Kuang’s call was for a profound cultural shift that normalizes lifelong learning and physically integrates campuses into the wider community, prioritizing accessibility and sustained effort over elitist nostalgia.
SWF solidified its commitment to multilingual programming (Chinese, Malay and Tamil), viewing it as essential to fostering an “inclusive future.”
“What we hope to do is not just present literature in multiple languages, but to create genuine exchanges,” Yong said. This year, the festival provided live interpretation for selected Chinese, Malay and Tamil programs to break language barriers.
“To me, this is what an ‘inclusive future’ looks like — one where stories travel freely between languages, where literature becomes a bridge rather than a boundary,” Yong said.
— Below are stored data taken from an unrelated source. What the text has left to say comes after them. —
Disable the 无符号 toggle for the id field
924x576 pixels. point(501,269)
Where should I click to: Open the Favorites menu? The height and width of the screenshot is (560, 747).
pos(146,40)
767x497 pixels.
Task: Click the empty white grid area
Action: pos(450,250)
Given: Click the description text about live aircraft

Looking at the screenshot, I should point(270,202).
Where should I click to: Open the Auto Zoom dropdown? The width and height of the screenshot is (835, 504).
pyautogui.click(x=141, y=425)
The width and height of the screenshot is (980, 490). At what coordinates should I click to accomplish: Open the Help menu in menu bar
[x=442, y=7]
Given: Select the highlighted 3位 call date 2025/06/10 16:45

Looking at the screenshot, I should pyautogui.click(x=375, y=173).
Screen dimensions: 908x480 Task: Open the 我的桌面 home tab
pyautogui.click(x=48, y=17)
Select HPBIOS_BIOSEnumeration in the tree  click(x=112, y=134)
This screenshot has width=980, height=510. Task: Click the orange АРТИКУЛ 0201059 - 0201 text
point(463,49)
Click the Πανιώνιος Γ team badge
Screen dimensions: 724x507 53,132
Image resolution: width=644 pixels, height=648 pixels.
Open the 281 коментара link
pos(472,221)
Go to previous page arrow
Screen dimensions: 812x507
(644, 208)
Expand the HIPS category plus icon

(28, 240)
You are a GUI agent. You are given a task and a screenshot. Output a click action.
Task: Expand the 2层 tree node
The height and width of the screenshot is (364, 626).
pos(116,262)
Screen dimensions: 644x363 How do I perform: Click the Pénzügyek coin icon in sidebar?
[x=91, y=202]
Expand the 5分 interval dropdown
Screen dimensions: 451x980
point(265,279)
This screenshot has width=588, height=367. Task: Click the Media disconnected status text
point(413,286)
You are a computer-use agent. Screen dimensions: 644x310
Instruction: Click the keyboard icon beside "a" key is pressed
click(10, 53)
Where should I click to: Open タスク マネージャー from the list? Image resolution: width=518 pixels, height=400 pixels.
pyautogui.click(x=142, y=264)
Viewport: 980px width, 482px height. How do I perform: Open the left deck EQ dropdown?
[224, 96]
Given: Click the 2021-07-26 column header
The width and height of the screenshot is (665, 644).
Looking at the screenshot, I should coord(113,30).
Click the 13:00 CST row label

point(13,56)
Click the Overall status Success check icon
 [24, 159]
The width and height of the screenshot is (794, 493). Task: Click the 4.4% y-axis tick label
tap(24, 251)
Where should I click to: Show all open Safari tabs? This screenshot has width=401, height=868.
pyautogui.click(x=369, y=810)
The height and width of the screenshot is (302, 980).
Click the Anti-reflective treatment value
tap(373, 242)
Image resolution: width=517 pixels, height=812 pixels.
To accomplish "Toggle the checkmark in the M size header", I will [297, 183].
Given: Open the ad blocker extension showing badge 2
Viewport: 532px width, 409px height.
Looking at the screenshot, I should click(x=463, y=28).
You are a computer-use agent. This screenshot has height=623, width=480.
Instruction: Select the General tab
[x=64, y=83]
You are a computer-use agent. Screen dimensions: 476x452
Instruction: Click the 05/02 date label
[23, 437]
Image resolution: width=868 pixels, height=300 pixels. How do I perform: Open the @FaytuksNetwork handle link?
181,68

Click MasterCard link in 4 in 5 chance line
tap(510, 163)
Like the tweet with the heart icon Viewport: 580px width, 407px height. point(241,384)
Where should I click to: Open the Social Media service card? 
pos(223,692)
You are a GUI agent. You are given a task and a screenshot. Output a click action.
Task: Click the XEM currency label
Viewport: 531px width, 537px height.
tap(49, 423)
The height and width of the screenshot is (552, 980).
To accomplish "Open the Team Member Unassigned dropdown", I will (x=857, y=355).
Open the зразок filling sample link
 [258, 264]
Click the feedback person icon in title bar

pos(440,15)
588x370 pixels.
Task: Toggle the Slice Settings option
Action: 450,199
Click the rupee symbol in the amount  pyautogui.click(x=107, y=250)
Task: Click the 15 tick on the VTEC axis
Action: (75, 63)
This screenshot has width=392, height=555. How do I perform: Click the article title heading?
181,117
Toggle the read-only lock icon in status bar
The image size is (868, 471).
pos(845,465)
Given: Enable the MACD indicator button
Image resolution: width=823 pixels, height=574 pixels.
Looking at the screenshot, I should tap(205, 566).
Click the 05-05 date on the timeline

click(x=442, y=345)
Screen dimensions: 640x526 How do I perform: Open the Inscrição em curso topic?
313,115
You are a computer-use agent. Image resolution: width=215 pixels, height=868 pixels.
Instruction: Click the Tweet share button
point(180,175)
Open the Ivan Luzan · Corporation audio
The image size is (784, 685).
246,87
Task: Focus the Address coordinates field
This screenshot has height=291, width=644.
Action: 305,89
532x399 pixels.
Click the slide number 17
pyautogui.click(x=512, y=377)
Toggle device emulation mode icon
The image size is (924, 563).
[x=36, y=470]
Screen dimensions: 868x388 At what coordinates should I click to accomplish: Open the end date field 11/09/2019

The Sci-fi Spotlight consciously explored future narratives rooted in Sinophone and Asian cultural perspectives. Yong noted that while Western sci-fi is often dominated by the lone hero, “Asia carries a different inheritance like interdependence, cyclical time, and the respect for the unseen.” He found it especially interesting “how they inject tenets of Taoism into their works,” expanding the imaginative geography beyond dominant frameworks.
The festival concluded with the popular debate, “This House Believes That Robots Are Our Friends,” a playful approach to profound questions about human reliance on technology.
Yong expressed hope that attendees would draw strength and optimism from the exchange. He summarized the festival’s enduring message with a Chinese proverb, “There is always a way out of any sticky situation” (天無絕人之路).